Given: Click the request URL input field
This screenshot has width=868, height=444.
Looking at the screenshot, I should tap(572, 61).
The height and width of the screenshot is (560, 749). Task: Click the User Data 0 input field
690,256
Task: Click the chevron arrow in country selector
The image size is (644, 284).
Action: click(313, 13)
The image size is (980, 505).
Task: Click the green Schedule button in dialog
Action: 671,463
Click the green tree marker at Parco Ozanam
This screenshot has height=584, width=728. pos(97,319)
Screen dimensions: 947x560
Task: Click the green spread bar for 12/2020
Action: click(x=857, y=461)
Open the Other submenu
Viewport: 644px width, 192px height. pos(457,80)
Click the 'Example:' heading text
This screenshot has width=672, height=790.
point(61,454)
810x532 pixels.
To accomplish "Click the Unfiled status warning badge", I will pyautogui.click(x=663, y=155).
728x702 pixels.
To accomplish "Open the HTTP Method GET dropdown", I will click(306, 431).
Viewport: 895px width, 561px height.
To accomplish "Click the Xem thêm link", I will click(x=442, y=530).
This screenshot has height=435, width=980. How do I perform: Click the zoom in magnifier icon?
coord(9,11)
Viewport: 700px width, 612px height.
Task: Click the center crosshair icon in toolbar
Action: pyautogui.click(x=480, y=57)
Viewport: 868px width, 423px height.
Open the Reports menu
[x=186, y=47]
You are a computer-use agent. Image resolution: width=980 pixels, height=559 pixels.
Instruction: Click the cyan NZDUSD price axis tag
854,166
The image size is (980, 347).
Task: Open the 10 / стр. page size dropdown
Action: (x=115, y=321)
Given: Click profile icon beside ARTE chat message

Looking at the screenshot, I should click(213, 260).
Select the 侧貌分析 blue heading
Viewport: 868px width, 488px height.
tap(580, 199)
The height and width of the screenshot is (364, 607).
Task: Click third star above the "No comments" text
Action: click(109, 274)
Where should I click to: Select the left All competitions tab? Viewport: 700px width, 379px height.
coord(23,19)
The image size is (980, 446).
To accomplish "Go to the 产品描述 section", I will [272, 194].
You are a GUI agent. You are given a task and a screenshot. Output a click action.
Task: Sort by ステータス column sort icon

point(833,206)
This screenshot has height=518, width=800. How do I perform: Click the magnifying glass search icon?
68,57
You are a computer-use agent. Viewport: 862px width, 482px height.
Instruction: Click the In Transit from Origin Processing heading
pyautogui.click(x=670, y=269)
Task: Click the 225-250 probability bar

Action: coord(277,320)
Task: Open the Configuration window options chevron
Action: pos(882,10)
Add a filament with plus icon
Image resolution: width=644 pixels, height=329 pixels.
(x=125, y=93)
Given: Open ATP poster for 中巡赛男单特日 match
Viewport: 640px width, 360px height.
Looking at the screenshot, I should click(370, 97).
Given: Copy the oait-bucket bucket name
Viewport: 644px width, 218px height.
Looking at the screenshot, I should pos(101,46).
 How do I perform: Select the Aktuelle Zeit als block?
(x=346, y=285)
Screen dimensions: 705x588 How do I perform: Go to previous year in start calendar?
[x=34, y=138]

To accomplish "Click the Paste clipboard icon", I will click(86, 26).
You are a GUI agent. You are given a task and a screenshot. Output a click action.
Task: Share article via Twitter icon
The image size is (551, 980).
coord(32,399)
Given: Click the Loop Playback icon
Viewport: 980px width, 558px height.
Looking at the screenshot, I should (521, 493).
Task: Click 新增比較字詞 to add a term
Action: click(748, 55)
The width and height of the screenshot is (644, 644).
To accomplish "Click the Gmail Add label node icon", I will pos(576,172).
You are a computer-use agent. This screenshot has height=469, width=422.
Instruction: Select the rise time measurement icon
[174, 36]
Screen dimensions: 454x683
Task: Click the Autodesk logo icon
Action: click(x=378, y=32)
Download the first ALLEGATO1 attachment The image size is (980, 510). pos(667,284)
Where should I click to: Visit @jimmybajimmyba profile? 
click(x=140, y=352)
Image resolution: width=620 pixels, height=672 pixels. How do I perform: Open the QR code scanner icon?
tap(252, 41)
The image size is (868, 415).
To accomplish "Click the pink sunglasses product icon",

★ ★ ★

__Work order__.
Take from the listing above each line in which the string "agent" is found.

__Exercise result__.
You are a computer-use agent. Image resolution: width=980 pixels, height=559 pixels.
You are a GUI agent. You are given a task and a screenshot. Output a click action.
You are a computer-use agent. Viewport: 862px width, 482px height.
You are a GUI agent. You are given a task and a screenshot. Output a click action.
You are a computer-use agent. This screenshot has height=469, width=422.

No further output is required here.